Setting Up Apache ZooKeeper Using the Command Line

Apache ZooKeeper is a highly reliable and available service that provides coordination between distributed processes.

Initialize a Single ZooKeeper Server

The instructions provided here deploy a single ZooKeeper server in standalone mode. This is appropriate for evaluation, testing and development purposes, but does not provide sufficient reliability for a production application. See Initialize Multiple ZooKeeper Servers in a Production Environment for more information.

  1. Create /var/lib/zookeeper and set permissions:
    sudo mkdir -p /var/lib/zookeeper
    sudo chown -R zookeeper /var/lib/zookeeper
  2. Initialize and start ZooKeeper:
    sudo service zookeeper-server init

    This outputs the following message:

    No myid provided, be sure to specify it in /var/lib/zookeeper/myid if using non-standalone

    For a single ZooKeeper server in standalone mode, you can safely ignore this message.

  3. Start ZooKeeper:
    • RHEL 7 compatible:
      sudo systemctl start zookeeper-server
    • RHEL 6 compatible, SLES, Ubuntu:
      sudo service zookeeper-server start
  4. Continue to Setting up Supervisory Process for the ZooKeeper Server.

Initialize Multiple ZooKeeper Servers in a Production Environment

In a production environment, deploy ZooKeeper as an ensemble with an odd number of servers. As long as a majority of the servers in the ensemble are available, the ZooKeeper service will be available. The minimum recommended ensemble size is three ZooKeeper servers, and Cloudera recommends that each server run on a separate machine. In addition, the ZooKeeper server process should have its own dedicated disk storage if possible.

Deploying a ZooKeeper ensemble requires some additional configuration. The configuration file (zoo.cfg) on each server must include a list of all servers in the ensemble, and each server must also have a myid file in its data directory (/var/lib/zookeeper by default) that identifies it as one of the servers in the ensemble.

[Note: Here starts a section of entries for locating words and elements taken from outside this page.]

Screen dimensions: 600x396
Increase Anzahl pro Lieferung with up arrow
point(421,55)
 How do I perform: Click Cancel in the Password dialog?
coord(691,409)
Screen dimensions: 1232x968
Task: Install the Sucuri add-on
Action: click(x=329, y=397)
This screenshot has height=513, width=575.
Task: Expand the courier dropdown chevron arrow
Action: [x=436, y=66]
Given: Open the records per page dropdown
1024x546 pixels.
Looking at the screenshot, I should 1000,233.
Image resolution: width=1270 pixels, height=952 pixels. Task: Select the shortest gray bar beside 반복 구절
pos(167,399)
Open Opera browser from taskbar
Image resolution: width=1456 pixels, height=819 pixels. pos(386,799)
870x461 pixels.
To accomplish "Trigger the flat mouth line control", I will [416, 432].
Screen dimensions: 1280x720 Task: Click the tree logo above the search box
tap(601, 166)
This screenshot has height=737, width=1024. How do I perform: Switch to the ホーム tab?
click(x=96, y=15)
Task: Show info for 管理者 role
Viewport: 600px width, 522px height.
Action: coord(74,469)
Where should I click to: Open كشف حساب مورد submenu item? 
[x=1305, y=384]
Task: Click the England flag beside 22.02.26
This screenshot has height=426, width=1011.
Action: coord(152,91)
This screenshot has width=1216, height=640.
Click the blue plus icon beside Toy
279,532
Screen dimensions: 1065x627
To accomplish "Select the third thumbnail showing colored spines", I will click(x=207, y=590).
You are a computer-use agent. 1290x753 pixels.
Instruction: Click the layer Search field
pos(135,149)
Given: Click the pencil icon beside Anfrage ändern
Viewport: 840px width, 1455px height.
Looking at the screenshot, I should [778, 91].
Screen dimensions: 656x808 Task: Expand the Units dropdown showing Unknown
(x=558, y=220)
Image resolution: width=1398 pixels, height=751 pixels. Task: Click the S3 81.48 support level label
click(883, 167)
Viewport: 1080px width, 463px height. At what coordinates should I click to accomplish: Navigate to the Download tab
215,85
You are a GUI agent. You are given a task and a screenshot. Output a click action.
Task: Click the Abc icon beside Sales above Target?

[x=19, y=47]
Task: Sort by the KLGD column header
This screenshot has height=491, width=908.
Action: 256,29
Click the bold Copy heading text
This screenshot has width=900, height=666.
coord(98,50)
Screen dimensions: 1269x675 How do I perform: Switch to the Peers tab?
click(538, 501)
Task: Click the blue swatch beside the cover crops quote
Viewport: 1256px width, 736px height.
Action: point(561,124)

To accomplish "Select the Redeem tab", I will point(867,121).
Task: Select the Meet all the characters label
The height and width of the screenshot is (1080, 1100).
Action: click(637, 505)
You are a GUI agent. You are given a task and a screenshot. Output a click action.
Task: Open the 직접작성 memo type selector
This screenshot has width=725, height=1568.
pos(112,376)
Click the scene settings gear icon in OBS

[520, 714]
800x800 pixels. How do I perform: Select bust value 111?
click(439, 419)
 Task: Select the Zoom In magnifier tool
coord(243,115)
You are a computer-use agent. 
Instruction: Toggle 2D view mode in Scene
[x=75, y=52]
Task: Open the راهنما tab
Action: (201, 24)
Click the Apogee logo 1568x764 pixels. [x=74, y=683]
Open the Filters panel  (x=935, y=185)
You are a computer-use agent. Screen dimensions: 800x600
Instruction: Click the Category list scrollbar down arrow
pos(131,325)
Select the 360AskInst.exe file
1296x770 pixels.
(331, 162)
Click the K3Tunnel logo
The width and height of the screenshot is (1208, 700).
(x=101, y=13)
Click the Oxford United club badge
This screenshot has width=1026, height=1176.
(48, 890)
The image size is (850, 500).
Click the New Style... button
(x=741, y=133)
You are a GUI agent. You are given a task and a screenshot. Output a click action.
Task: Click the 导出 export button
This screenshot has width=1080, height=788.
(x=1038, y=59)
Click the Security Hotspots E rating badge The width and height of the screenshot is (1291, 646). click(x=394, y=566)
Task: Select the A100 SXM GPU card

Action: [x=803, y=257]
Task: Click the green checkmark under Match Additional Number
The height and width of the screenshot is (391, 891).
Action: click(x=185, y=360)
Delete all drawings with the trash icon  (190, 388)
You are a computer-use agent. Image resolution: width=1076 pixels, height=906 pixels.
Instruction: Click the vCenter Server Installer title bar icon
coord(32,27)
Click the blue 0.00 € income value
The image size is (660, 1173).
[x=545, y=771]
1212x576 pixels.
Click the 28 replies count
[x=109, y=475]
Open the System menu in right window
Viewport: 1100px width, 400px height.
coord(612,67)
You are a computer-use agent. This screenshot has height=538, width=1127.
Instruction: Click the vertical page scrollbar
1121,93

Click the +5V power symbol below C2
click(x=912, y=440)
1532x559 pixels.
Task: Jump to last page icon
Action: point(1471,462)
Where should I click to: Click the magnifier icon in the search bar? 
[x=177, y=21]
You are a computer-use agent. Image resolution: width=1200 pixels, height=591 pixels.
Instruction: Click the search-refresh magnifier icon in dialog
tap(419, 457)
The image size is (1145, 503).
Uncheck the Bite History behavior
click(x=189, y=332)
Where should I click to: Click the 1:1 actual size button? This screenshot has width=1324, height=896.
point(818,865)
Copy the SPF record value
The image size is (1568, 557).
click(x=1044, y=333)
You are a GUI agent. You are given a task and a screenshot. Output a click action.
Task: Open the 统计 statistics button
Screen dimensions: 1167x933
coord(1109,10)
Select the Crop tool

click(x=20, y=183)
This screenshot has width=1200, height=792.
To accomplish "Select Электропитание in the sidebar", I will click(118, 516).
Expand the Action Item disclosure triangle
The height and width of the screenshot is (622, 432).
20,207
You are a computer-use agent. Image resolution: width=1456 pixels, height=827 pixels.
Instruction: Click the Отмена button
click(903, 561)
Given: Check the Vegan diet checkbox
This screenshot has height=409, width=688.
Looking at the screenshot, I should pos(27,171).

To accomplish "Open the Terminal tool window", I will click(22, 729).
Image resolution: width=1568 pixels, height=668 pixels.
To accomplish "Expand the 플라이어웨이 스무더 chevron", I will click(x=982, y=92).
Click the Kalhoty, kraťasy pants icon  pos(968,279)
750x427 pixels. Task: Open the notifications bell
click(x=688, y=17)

Perform the following steps on each ZooKeeper server host.
  1. Create a configuration file. This file can be called anything you like, and must specify settings for at least the parameters shown under "Minimum Configuration" in the ZooKeeper Administrator's Guide. You should also configure values for initLimit, syncLimit, and server.n; see the explanations in the administrator's guide. For example:
    tickTime=2000
    dataDir=/var/lib/zookeeper/
    clientPort=2181
    initLimit=5
    syncLimit=2
    server.1=zoo1:2888:3888
    server.2=zoo2:2888:3888
    server.3=zoo3:2888:3888

    In this example, the final three lines are in the form server.id=hostname:port:port. The first port is for a follower in the ensemble to listen on for the leader; the second is for leader election. You set id for each server in the next step.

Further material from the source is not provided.